Stored data:
• • • •

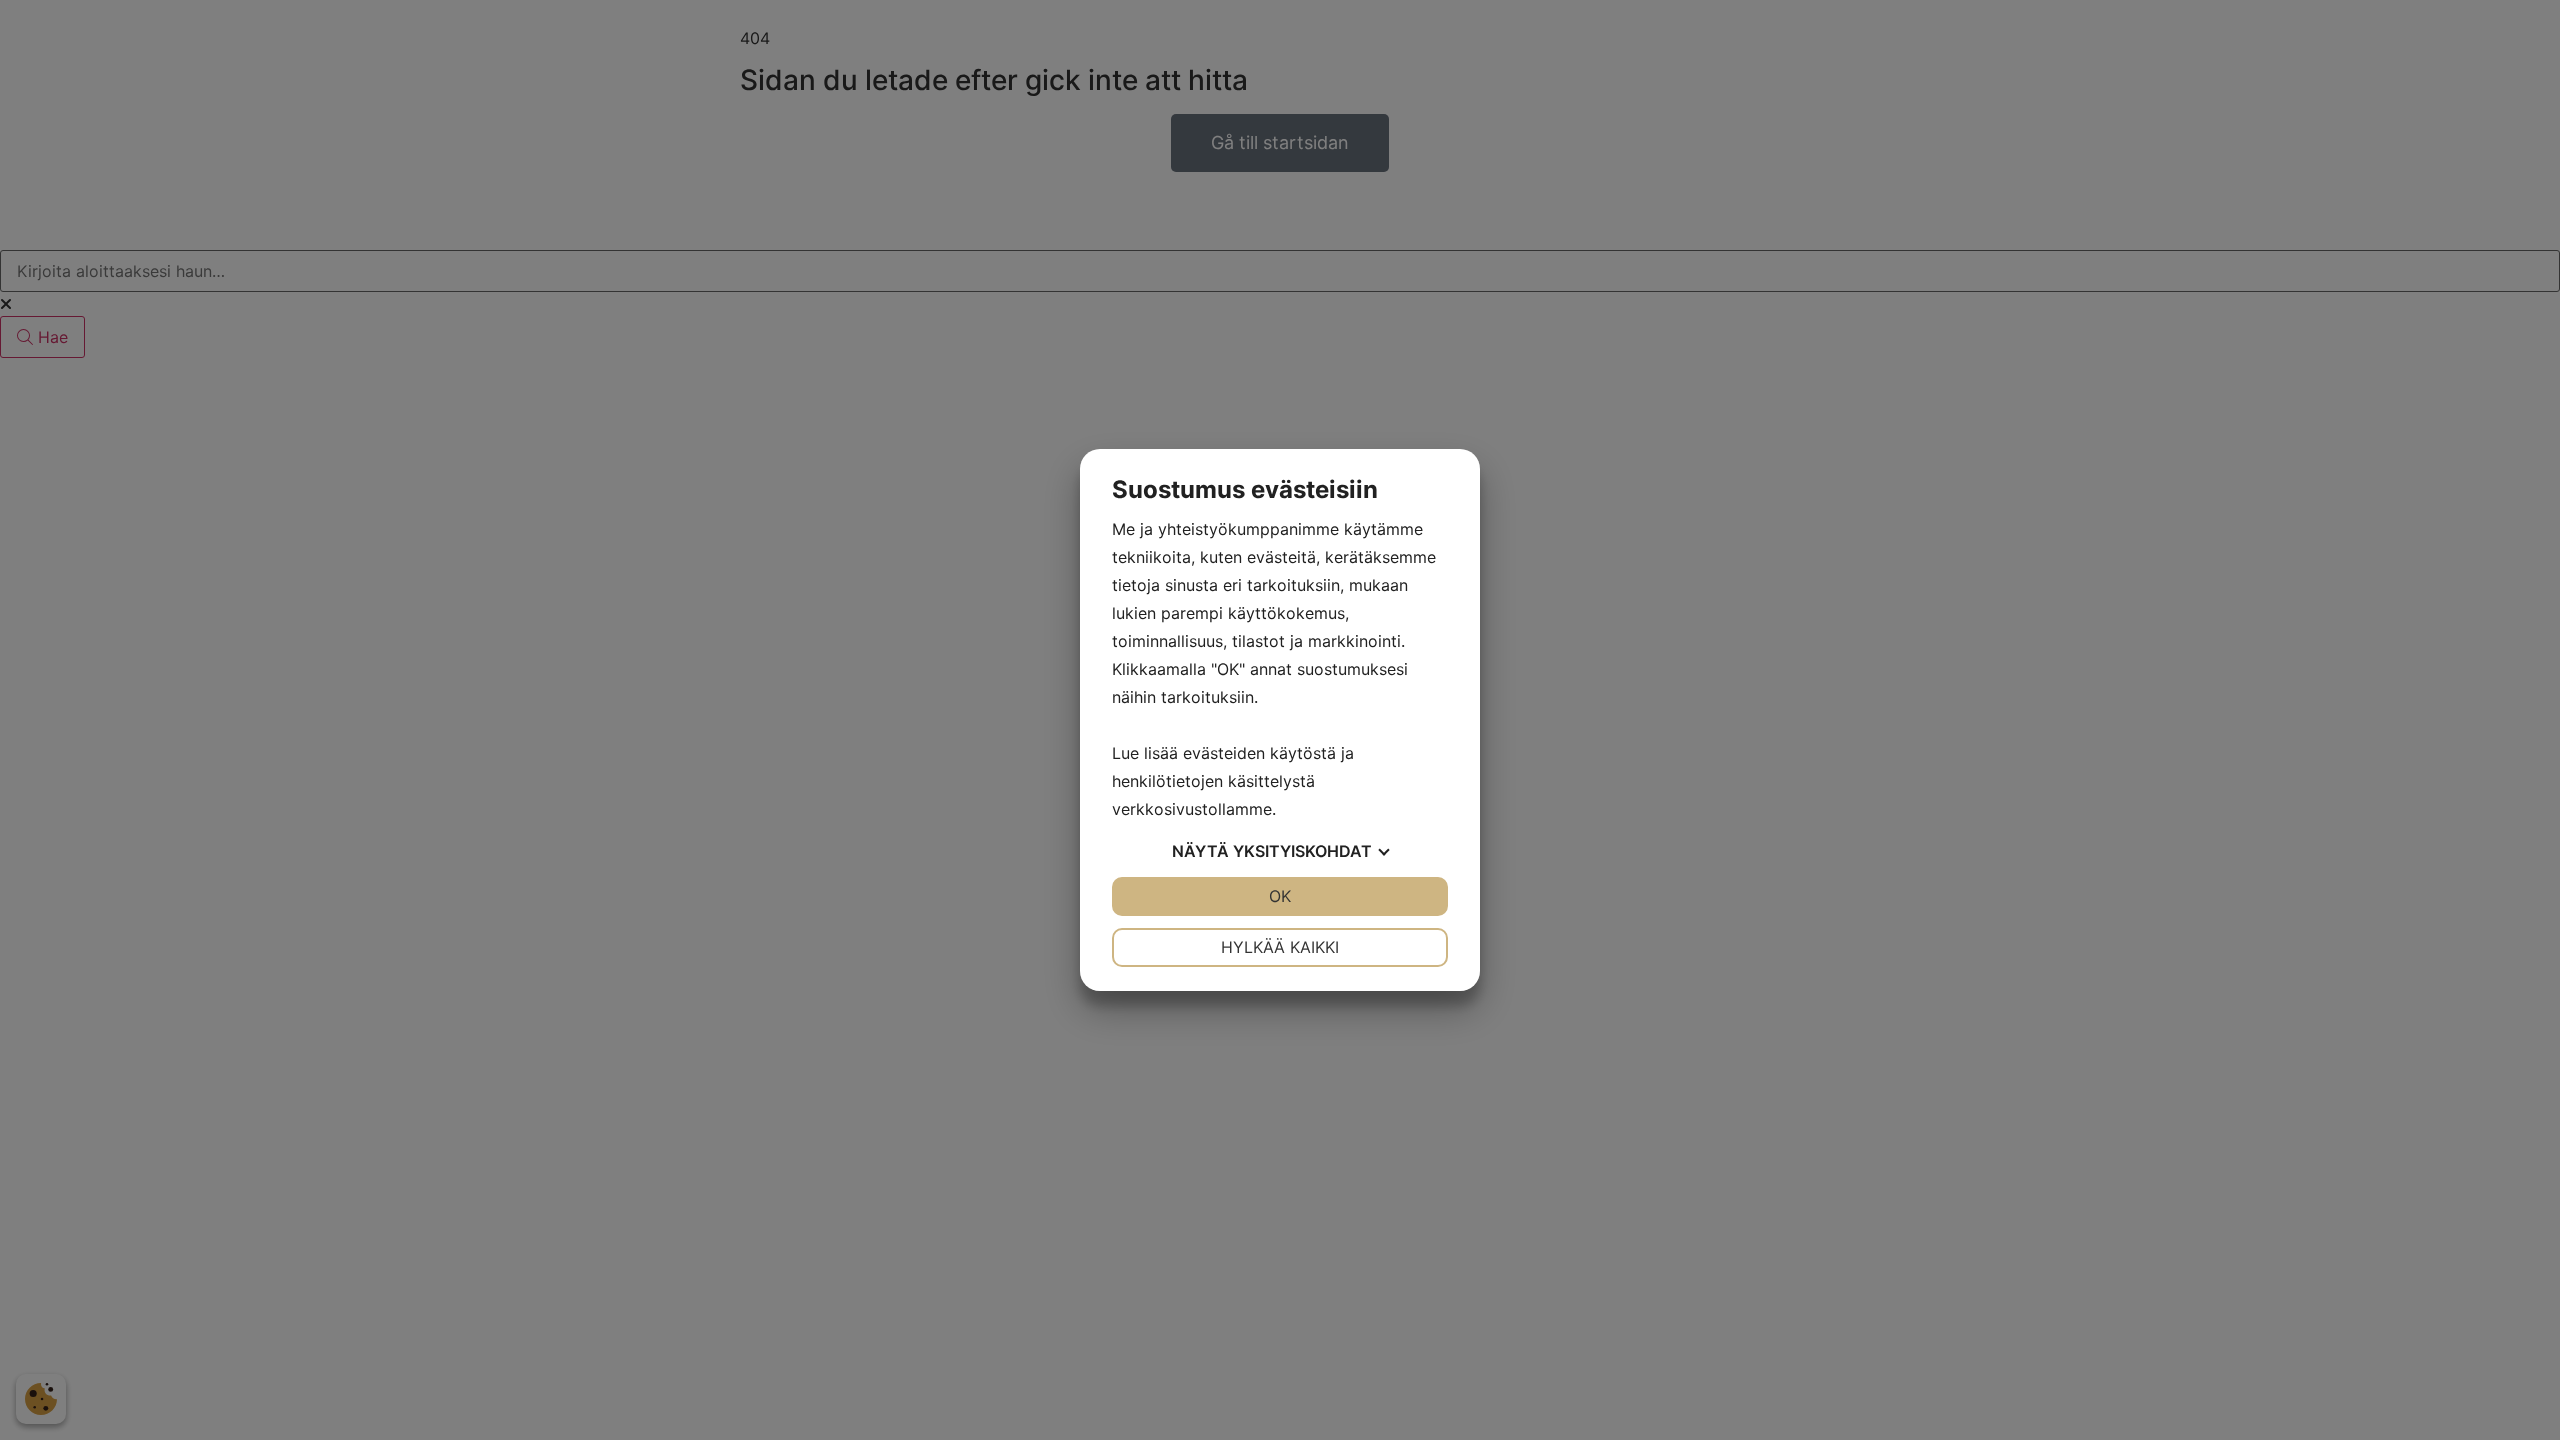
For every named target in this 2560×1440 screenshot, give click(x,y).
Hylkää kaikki (1280, 947)
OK (1280, 896)
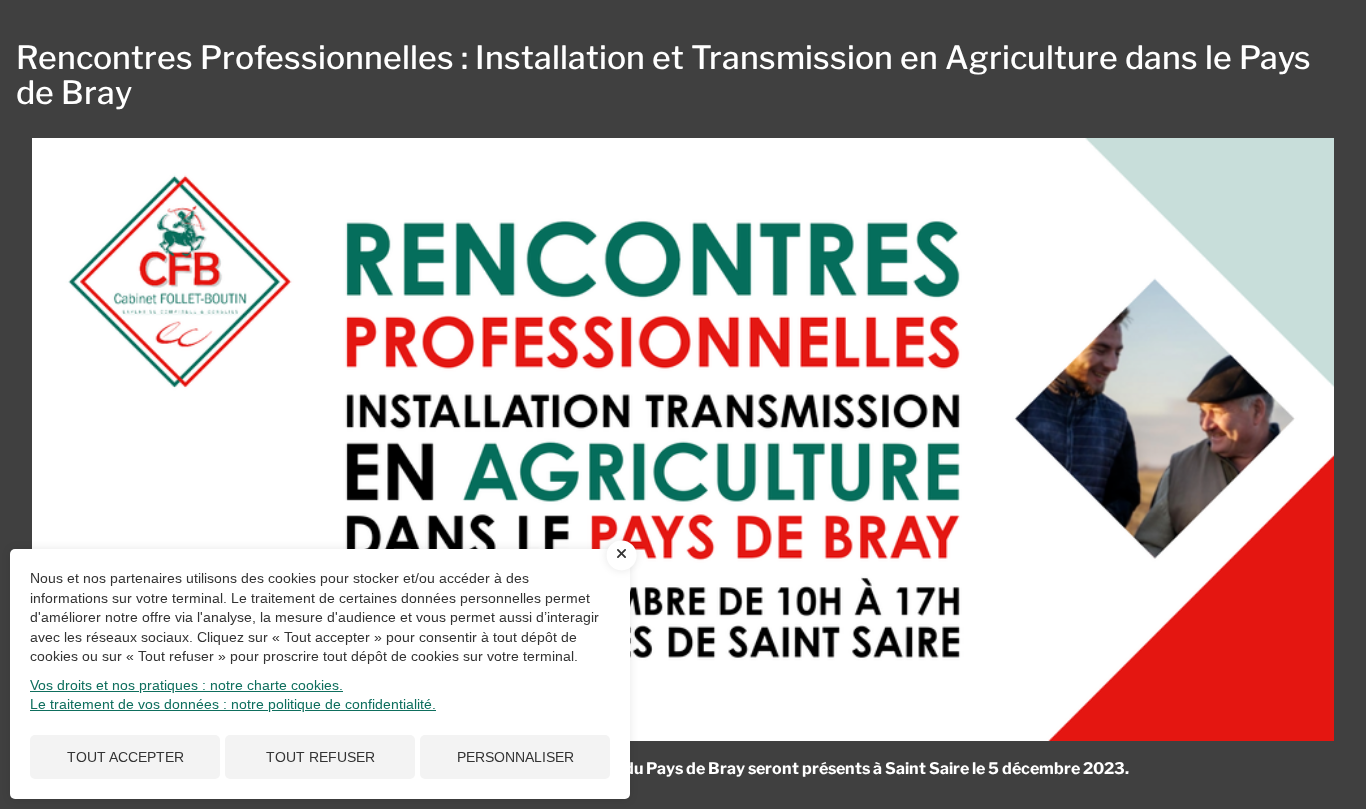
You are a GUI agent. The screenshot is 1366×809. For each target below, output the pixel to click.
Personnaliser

• • • •

* Task to complete *
What you return must be every entry, word for word, without any pictures.

* Expected answer *
For every named target in this 2560×1440 screenshot, give click(x,y).
Hylkää kaikki (1280, 947)
OK (1280, 896)
You are a GUI agent. The screenshot is 1366×809. For each target below, output the pixel to click.
Personnaliser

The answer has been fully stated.